▶ _PROBLEM REQUIREMENTS_
Copy nothing but the lines from the opening of the entries through the line that contains "This screenshot has width=1568, height=770.", exactly as written. Drop the pictures.

● ● ● ●

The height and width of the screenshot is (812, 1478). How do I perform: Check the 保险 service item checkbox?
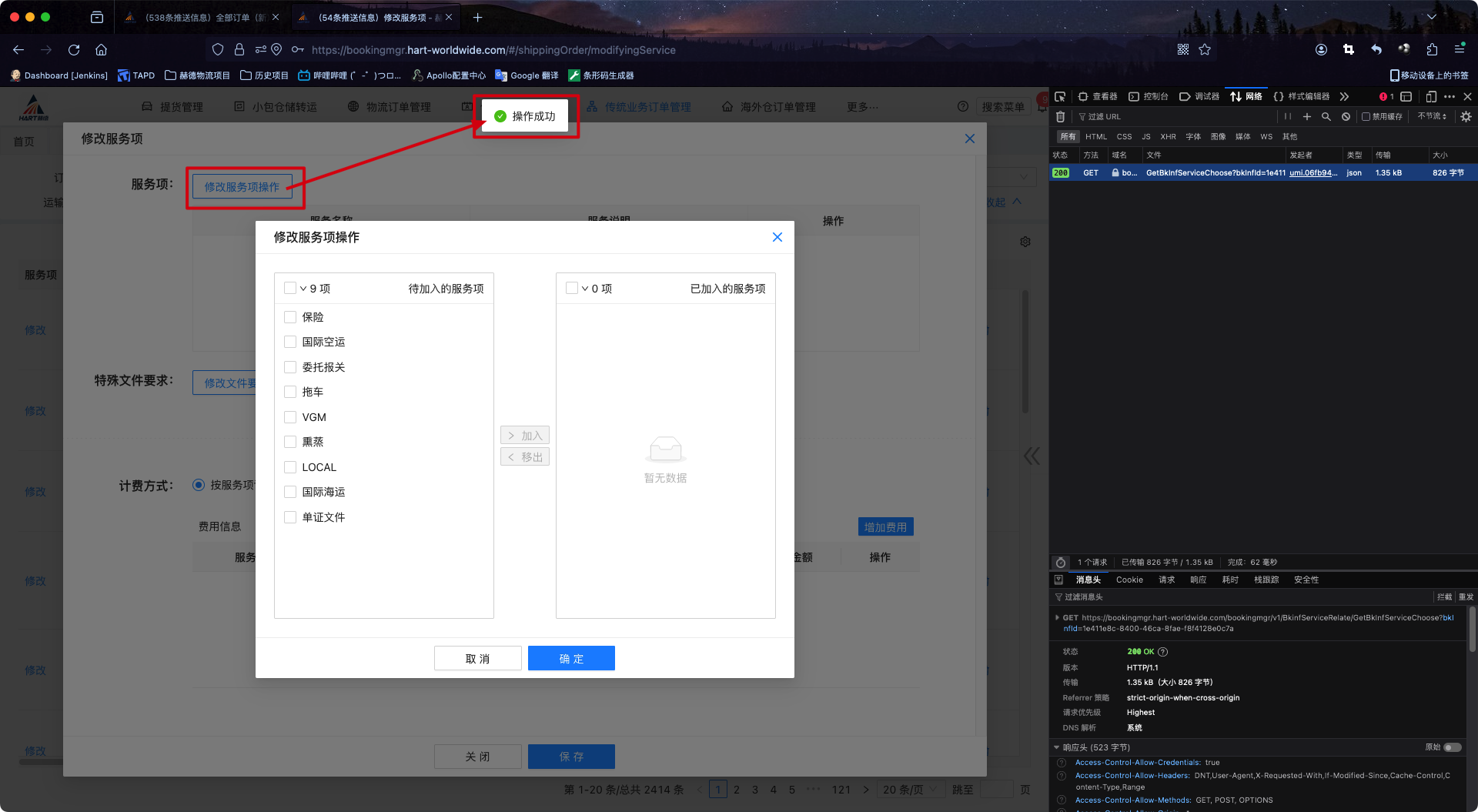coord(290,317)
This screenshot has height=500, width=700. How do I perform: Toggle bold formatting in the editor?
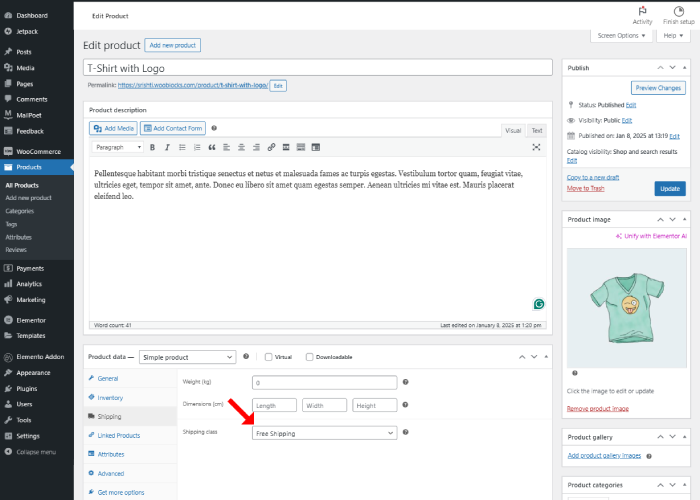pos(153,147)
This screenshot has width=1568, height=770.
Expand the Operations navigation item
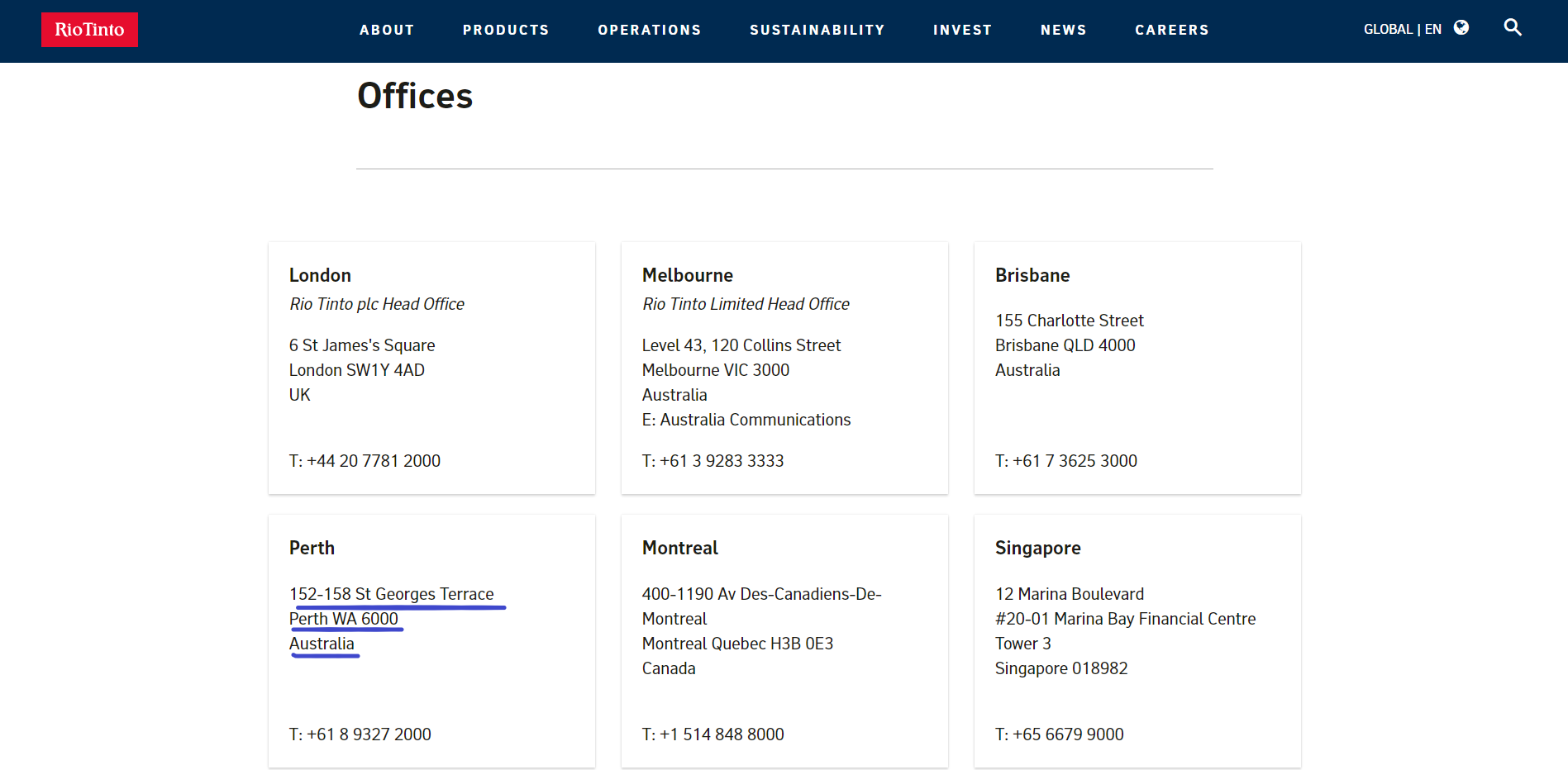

● ● ● ●

▶ _WRITTEN ANSWER_
The height and width of the screenshot is (812, 1478). How do I perform: Check the 保险 service item checkbox?
coord(290,317)
This screenshot has height=500, width=700. How do I perform: Toggle bold formatting in the editor?
pos(153,147)
This screenshot has width=1568, height=770.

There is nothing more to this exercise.